"Il suo potere militare è finito, ma non la minaccia che rappresenta". Così Marco Minniti, ministro dell'Interno al seminario del Gruppo speciale sul Mediterraneo e Medio Oriente dell'Assemblea parlamentare della Nato, alla Camera dei deputati. Il riferimento è a Daesh, allo scacco militare che ha subìto negli ultimi tempi, dopo la caduta di Mosul e Raqqa, ma il rischio "rigurgito" di terrorismo è sempre incombente anche per il possibile ritorno dei cosiddetti 'foreign fighters' che sono sopravvissuti, verso il Nord Africa e l'Europa. Il ministro ha evidenziato l'opportunità di una collaborazione di carattere internazionale, parlando di Mosul e Raqqa come "miniere d'informazioni" sugli stessi 'foreign fighters' e sottolineando la rete di scambio d'informazioni che è stata avviata nel corso del tempo.

Un'attività che, secondo Minniti, va condotta ancora con determinazione, perché "fondamentale" sul fronte della prevenzione degli attacchi di matrice terroristica.

Le 'chiavi' per neutralizzare la pesante minaccia

"Per confermare la propria esistenza in vita", Daesh o Isis, si tratta dello stesso fenomeno, sembra orientato a "una risposta più propriamente terroristica" anche mediante i 'foreign fighters' che ritornano, non per una pianificata "ritirata strategica". Si tratta di una "fuga". E proprio quelli che hanno intrapreso il cammino verso casa rappresentano "una minaccia da non sottovalutare", ha spiegato il ministro. A questo punto, secondo Minniti, sarebbero due le "chiavi" per neutralizzare la pesante minaccia, tutt'altro che sottovalutabile, a cominciare dalla prevenzione, che va fatta con la solita, necessaria, determinazione.

Non secondario, né meno importante, il ruolo dell'intelligence.
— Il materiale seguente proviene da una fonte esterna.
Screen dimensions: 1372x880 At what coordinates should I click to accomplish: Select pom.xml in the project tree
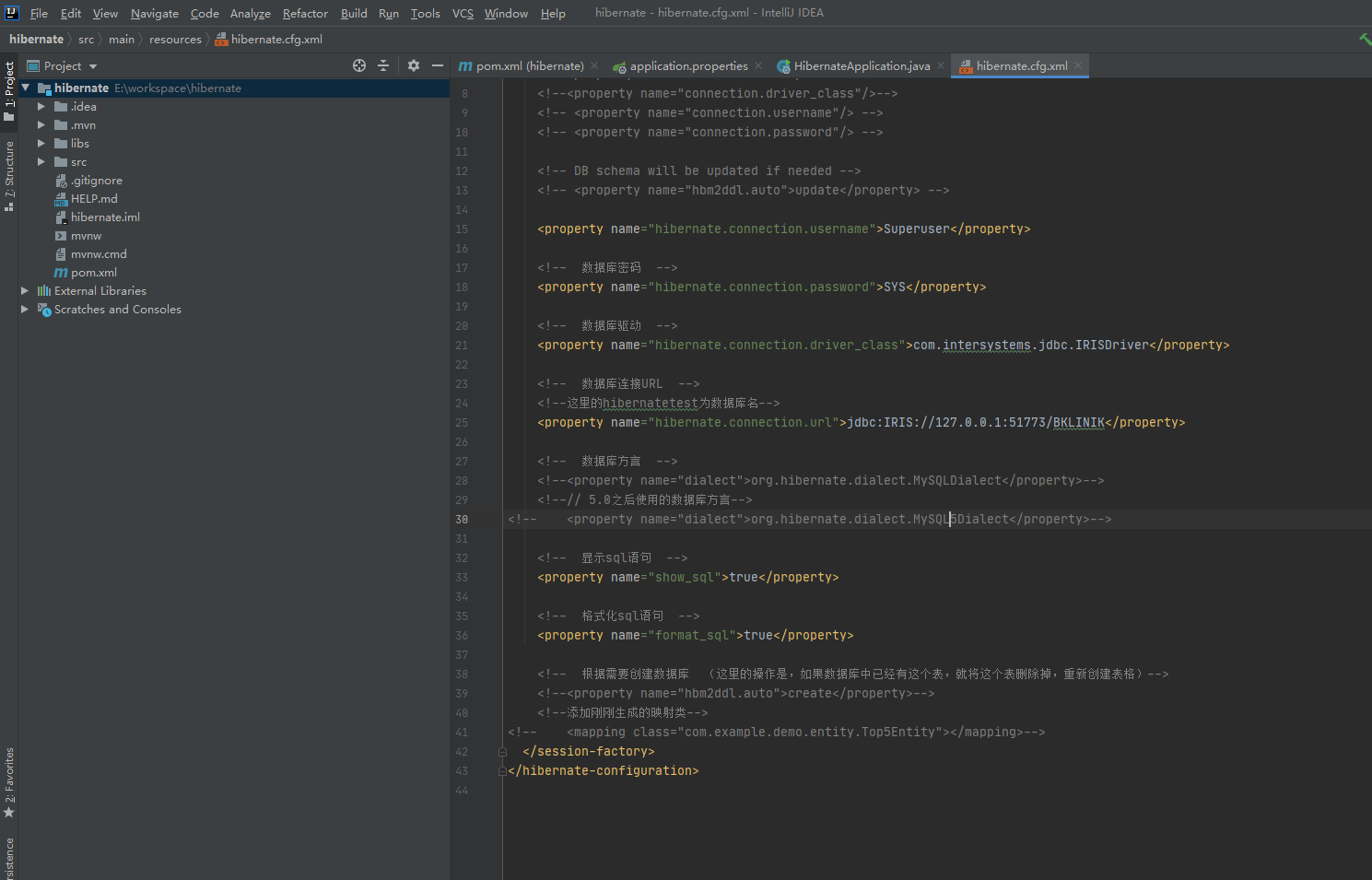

Due "terreni" da dominare in lungo e in largo per arrivare ai risultati sperati. In tale contesto è assolutamente non remota l'ipotesi che "queste persone" possano mischiarsi ai considerevoli flussi migratori verso i Paesi europei. Il ragionamento non può non tenere conto di due "questioni" di assoluto rilievo, che negli ultimi mesi hanno assunto l'ampiezza e la perentorietà di "un imperativo" per tutta la comunità internazionale e, ovviamente, per la Nato, l'Organizzazione del Trattato Nord atlantico, per la collaborazione nella difesa: lo scacchiere dell'Africa settentrionale e, principalmente, la Libia, ormai individuato come un vero e proprio confine della zona Sud dell'Europa.
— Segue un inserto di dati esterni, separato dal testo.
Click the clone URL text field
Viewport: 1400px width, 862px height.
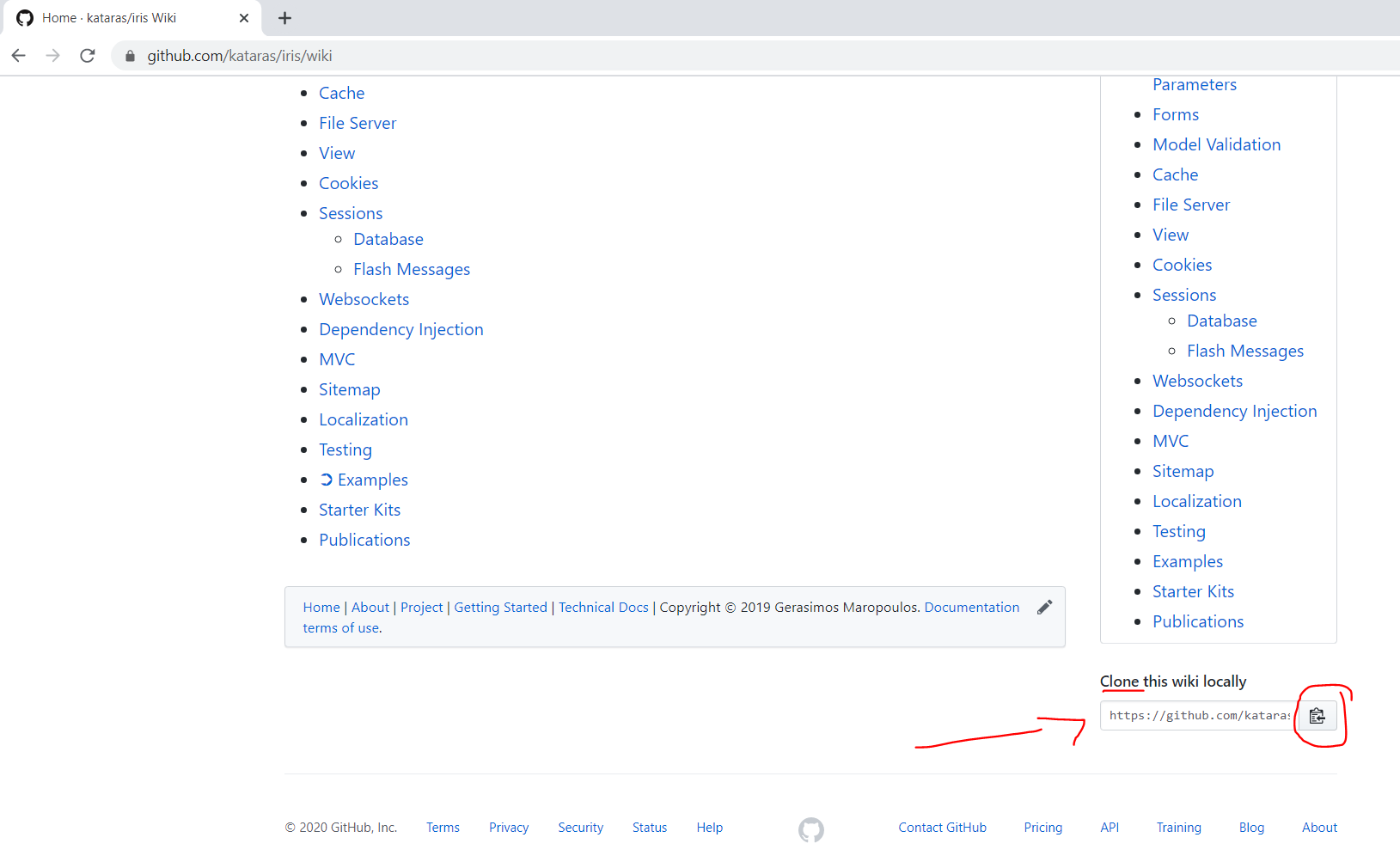tap(1199, 716)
Da non dimenticare la questione Balcani - dov'è in corso una sorta di sfida "cruciale" per le "esperienze di radicalizzazione" - e il rischio di gruppi che operano senza un comando e di coloro che agiscono come "lupi solitari".

Le insidie del web

Il tema coinvolge anche internet. Il web si è rivelato anche uno spazio d'esasperata "radicalizzazione" e, soprattutto, d'intenso "reclutamento".

In più casi anche di quotidiana "istruzione" e, non raramente, di devastante "emulazione". Non si tratta di mettere in discussione la libertà che la realtà on line ha portato ovunque, in ogni angolo del pianeta, né di stabilire estemporanee proibizioni, ma di "regolare insieme ai grandi provider". In merito occorre una discussione senza se e senza ma, sostanzialmente "chiara". Le premesse per un'alleanza forte e duratura con i "big" della grande rete ci sono tutte. Alcuni di loro, peraltro, hanno avuto modo di prendere parte al G7 di Ischia, impegnandosi nei lavori dedicati al contrasto della minaccia di natura terroristica sulla rete. Di fronte alla drammatica sfida lanciata all'intera umanità, da Daesh, la comunità internazionale è chiamata a mantenere compattezza e "unione" nella risposta militare come nel controllo dell'intelligence e, infine, nella risposta politica.